**RECORDS TO PROCESS:**
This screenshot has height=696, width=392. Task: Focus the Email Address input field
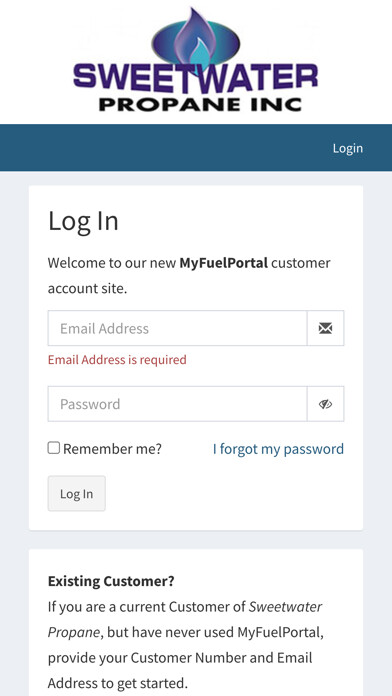178,328
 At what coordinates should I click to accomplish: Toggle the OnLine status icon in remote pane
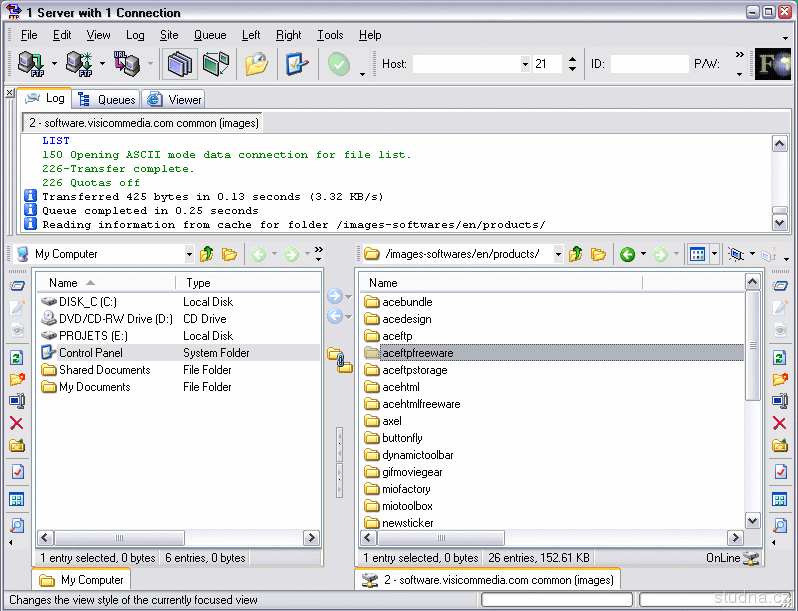click(751, 558)
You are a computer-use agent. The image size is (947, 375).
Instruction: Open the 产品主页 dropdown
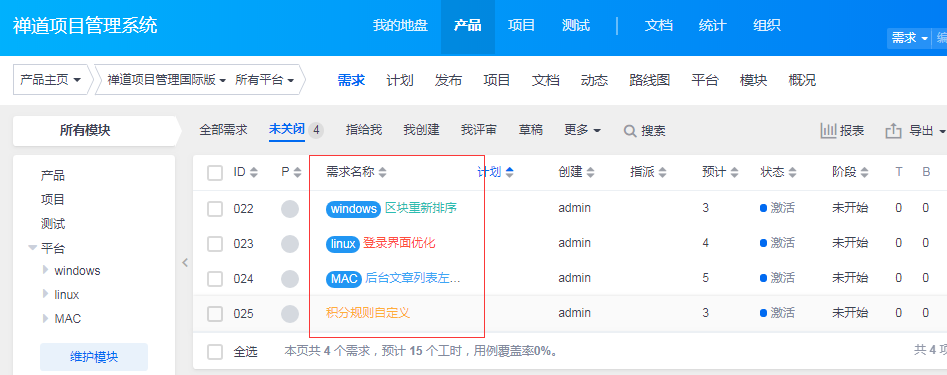pyautogui.click(x=51, y=80)
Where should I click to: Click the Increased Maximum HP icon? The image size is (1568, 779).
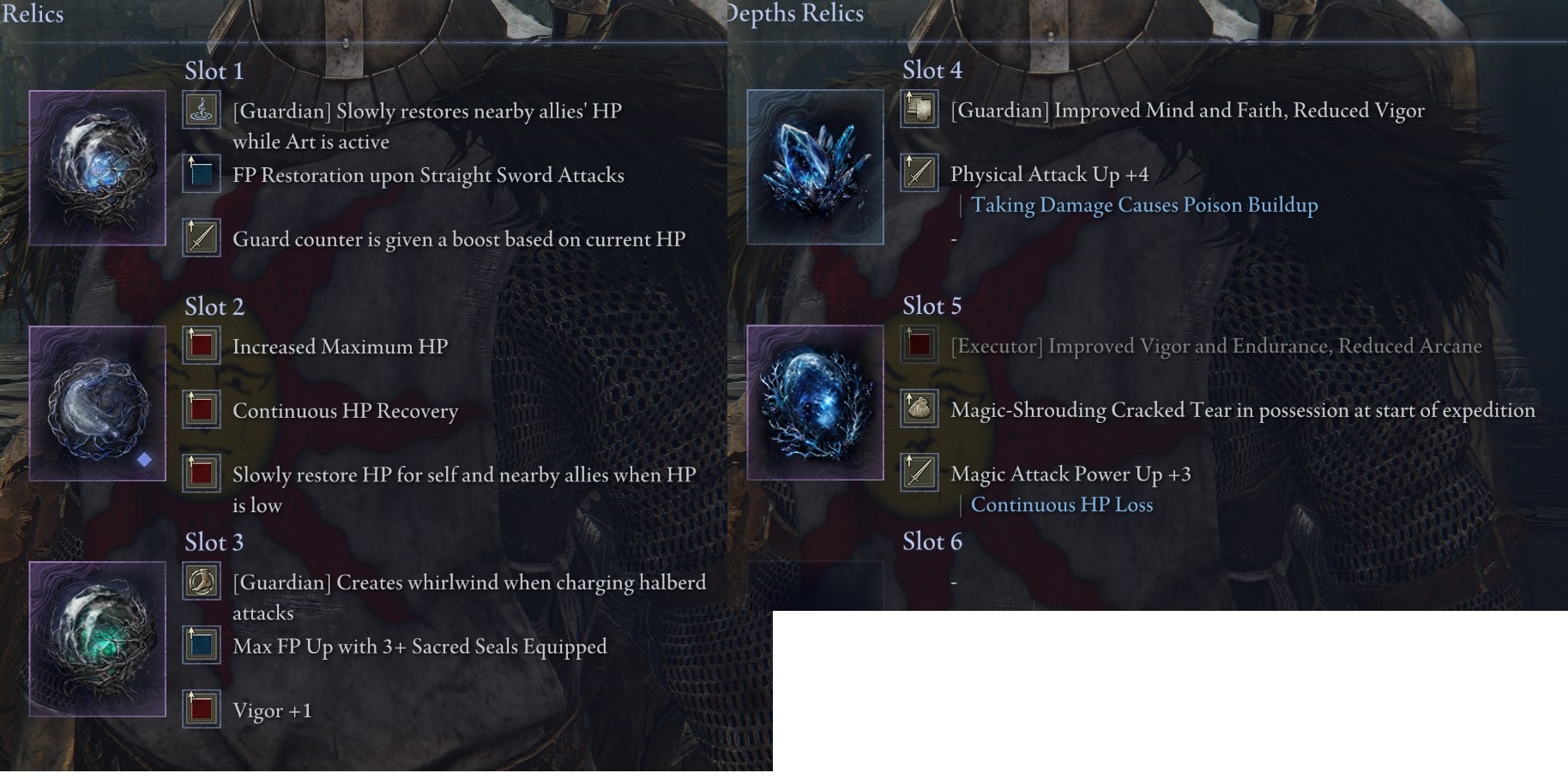tap(202, 346)
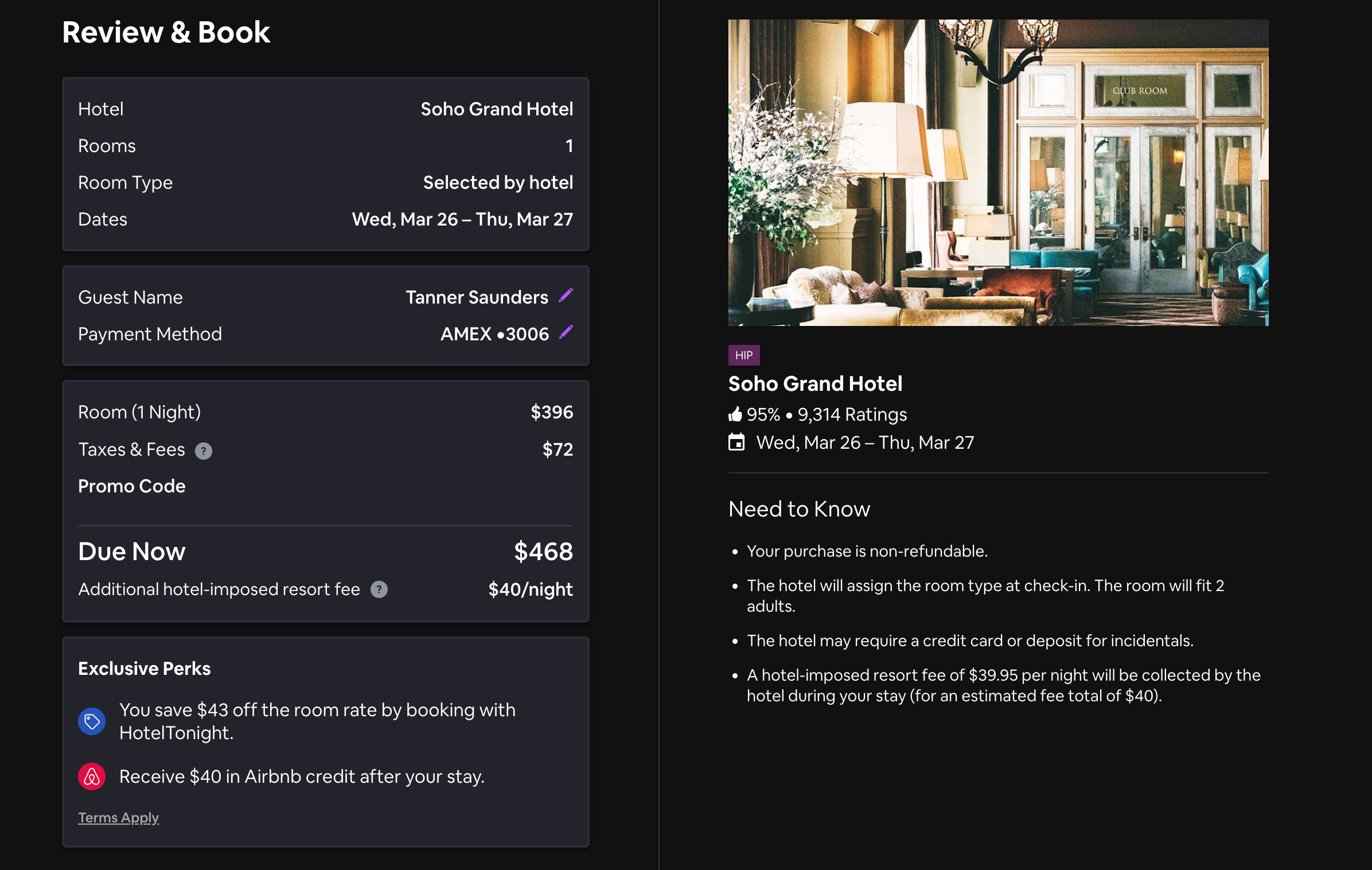This screenshot has width=1372, height=870.
Task: Edit the payment method pencil icon
Action: (x=566, y=332)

**WHAT YOU WILL DO:** This calls for each record above to be set down exactly, with the images skipped.

**RESPONSE TO THE EXERCISE:**
This screenshot has height=696, width=392. Task: Focus the Email Address input field
178,328
 At what coordinates should I click to accomplish: Toggle the OnLine status icon in remote pane
click(751, 558)
You are a computer-use agent. The image size is (947, 375).
Instruction: Open the 产品主页 dropdown
pyautogui.click(x=51, y=80)
Where should I click to: Click the Increased Maximum HP icon? The image size is (1568, 779).
tap(202, 346)
This screenshot has width=1372, height=870.
Task: Edit the payment method pencil icon
Action: (x=566, y=332)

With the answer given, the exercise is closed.